(Task objective)
Rewrite the material from the line with "coordinates (42, 55)." up to and including the line with "What do you see at coordinates (676, 918)", replacing "Identify" with "Determine" and leaving everything else unchanged.

(Records for processing)
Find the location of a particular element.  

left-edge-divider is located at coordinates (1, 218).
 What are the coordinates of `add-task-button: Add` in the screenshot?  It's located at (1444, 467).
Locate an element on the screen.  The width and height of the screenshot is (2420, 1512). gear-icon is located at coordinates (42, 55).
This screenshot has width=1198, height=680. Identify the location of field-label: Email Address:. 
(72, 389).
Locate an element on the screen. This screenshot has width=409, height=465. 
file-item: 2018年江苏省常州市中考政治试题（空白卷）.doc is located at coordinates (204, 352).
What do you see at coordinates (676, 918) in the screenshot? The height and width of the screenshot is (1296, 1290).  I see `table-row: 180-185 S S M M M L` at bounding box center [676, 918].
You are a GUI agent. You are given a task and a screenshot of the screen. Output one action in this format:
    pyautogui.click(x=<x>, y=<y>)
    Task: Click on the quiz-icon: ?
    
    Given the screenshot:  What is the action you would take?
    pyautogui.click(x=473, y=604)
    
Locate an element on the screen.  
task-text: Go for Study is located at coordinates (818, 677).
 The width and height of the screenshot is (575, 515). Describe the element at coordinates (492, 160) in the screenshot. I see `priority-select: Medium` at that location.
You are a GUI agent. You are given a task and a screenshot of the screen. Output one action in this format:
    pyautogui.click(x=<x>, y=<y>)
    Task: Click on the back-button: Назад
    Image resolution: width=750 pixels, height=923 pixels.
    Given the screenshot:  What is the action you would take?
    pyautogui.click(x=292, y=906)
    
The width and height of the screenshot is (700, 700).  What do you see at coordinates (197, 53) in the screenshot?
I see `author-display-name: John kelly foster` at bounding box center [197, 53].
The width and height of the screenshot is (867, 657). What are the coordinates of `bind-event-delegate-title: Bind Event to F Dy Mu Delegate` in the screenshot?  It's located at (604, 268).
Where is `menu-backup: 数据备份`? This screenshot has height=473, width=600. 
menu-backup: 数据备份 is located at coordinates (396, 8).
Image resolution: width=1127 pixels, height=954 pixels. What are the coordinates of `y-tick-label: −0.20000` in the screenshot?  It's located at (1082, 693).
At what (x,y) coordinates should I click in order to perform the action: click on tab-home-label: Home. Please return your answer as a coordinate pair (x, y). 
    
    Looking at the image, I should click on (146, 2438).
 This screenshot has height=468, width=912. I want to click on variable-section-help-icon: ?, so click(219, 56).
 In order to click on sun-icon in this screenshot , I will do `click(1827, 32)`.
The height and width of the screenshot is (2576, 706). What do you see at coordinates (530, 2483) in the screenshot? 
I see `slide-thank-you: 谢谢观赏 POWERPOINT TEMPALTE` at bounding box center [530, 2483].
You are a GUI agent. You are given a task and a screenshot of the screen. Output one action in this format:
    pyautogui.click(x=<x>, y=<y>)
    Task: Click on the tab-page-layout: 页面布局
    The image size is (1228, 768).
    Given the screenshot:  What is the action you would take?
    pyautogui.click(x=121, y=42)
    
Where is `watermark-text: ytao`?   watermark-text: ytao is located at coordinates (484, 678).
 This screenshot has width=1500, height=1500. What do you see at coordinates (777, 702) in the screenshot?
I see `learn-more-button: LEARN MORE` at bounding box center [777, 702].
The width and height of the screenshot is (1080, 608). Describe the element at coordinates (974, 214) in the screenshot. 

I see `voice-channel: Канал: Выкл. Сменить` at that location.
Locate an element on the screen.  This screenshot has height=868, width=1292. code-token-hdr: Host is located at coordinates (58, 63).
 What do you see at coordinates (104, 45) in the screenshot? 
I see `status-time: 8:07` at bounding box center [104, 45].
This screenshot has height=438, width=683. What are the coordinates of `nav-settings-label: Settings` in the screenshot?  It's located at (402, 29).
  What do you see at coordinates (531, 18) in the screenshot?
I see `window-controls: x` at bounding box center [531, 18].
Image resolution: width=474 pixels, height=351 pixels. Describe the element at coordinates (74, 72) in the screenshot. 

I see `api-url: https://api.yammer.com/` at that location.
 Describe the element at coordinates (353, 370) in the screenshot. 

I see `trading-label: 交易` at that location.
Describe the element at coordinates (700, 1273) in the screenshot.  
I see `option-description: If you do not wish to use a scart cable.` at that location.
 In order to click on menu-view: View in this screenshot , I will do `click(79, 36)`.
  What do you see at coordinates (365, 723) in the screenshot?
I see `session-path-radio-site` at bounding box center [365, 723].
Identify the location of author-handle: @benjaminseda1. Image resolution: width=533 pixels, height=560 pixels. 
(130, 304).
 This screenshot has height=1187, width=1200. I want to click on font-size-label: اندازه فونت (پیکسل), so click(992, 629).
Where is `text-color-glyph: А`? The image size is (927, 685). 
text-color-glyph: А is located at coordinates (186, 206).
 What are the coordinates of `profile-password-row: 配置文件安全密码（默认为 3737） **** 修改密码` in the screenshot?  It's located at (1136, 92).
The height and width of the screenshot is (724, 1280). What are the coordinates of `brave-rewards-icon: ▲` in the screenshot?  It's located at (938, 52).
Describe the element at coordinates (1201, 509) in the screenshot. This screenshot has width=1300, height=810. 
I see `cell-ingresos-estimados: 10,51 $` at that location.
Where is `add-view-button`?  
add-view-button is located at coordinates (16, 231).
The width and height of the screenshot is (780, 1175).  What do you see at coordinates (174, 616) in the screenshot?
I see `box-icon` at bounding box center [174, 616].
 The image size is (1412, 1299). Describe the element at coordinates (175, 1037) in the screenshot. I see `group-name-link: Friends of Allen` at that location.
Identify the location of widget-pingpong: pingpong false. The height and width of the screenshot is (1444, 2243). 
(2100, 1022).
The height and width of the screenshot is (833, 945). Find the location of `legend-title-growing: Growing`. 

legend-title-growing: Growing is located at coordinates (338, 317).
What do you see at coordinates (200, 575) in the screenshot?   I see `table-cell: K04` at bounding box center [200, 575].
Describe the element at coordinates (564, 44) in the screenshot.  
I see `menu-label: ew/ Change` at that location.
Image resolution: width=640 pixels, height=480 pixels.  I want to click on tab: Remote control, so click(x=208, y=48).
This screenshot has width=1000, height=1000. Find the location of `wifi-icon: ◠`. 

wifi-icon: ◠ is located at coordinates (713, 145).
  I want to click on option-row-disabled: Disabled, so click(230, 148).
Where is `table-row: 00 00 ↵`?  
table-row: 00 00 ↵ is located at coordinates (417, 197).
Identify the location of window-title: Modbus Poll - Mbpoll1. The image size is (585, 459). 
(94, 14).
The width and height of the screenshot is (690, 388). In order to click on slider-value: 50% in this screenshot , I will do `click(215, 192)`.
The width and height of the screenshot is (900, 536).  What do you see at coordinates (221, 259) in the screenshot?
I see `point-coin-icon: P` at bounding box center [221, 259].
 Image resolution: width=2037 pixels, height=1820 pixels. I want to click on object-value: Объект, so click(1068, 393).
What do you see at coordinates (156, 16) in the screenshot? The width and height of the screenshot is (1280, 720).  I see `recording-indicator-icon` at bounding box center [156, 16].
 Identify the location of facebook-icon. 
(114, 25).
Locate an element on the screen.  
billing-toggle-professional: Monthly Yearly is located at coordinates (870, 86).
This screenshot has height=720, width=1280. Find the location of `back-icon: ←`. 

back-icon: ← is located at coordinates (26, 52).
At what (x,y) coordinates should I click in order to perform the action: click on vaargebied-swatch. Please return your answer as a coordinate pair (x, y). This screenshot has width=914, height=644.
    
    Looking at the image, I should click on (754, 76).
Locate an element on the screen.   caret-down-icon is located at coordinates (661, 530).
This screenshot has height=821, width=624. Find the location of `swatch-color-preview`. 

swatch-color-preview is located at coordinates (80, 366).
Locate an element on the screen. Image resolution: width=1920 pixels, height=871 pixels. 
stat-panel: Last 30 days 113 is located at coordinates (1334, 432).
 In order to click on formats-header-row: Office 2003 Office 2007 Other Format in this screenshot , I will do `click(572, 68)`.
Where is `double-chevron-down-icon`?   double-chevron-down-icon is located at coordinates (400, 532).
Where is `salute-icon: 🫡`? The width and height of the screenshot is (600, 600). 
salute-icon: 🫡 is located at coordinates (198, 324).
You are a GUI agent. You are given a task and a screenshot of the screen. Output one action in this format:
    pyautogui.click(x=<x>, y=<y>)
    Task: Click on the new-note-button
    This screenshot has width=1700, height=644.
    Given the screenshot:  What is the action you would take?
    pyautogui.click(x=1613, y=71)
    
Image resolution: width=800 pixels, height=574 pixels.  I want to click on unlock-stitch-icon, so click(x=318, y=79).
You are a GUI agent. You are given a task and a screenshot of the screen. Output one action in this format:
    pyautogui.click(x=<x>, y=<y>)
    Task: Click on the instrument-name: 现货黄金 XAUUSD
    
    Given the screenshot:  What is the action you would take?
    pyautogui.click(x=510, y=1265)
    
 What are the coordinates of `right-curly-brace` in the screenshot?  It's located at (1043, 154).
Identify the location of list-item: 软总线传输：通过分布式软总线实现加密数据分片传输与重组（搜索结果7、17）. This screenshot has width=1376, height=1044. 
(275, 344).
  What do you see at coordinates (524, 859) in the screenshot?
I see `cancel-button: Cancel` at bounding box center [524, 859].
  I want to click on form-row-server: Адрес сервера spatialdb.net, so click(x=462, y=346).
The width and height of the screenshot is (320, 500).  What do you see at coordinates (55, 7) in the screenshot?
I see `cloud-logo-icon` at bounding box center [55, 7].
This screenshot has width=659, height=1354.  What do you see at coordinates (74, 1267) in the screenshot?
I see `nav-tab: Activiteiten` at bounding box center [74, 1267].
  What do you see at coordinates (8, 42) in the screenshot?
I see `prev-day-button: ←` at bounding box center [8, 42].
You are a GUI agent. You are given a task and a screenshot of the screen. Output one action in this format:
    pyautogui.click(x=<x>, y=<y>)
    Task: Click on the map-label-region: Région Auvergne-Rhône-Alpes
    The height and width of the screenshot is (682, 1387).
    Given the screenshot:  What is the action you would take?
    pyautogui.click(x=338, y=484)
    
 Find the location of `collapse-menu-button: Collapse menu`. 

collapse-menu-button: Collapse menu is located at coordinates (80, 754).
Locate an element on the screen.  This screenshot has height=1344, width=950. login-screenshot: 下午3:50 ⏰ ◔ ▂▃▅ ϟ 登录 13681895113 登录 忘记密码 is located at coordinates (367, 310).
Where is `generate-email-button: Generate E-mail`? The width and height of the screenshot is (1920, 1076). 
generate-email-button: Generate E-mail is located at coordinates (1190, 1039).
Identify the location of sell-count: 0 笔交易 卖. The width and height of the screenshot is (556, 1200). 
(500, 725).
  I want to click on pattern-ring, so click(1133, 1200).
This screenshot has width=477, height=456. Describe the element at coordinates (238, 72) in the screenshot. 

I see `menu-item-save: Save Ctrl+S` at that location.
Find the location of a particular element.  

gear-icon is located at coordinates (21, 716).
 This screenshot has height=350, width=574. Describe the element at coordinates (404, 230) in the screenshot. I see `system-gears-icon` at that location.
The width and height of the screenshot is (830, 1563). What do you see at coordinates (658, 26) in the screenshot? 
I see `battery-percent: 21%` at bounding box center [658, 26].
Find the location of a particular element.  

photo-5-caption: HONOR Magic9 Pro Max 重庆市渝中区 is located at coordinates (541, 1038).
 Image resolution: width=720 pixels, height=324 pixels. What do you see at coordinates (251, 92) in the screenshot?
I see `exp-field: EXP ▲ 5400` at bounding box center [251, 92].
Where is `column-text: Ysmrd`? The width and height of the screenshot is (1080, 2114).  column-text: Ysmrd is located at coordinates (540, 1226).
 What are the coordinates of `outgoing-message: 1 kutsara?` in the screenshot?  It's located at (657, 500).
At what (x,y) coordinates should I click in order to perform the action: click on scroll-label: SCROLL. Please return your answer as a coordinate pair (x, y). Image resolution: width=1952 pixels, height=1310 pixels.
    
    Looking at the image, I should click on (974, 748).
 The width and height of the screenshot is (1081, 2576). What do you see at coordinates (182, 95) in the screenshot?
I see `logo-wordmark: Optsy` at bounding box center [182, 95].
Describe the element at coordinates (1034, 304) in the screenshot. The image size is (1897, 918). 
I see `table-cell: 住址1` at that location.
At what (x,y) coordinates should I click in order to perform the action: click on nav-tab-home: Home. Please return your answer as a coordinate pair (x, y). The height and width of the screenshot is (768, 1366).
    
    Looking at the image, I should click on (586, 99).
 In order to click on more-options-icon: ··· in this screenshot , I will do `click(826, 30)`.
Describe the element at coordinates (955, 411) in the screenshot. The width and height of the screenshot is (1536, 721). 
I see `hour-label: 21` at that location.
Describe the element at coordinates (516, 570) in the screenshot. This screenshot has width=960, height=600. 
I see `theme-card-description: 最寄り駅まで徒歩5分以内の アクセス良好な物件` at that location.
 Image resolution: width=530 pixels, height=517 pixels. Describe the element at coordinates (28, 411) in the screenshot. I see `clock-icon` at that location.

(Solution to the exercise)
Locate an element on the screen.  The width and height of the screenshot is (2420, 1512). gear-icon is located at coordinates (42, 55).
This screenshot has width=1198, height=680. Determine the location of field-label: Email Address:. 
(72, 389).
Locate an element on the screen. This screenshot has width=409, height=465. 
file-item: 2018年江苏省常州市中考政治试题（空白卷）.doc is located at coordinates (204, 352).
What do you see at coordinates (676, 918) in the screenshot? The height and width of the screenshot is (1296, 1290).  I see `table-row: 180-185 S S M M M L` at bounding box center [676, 918].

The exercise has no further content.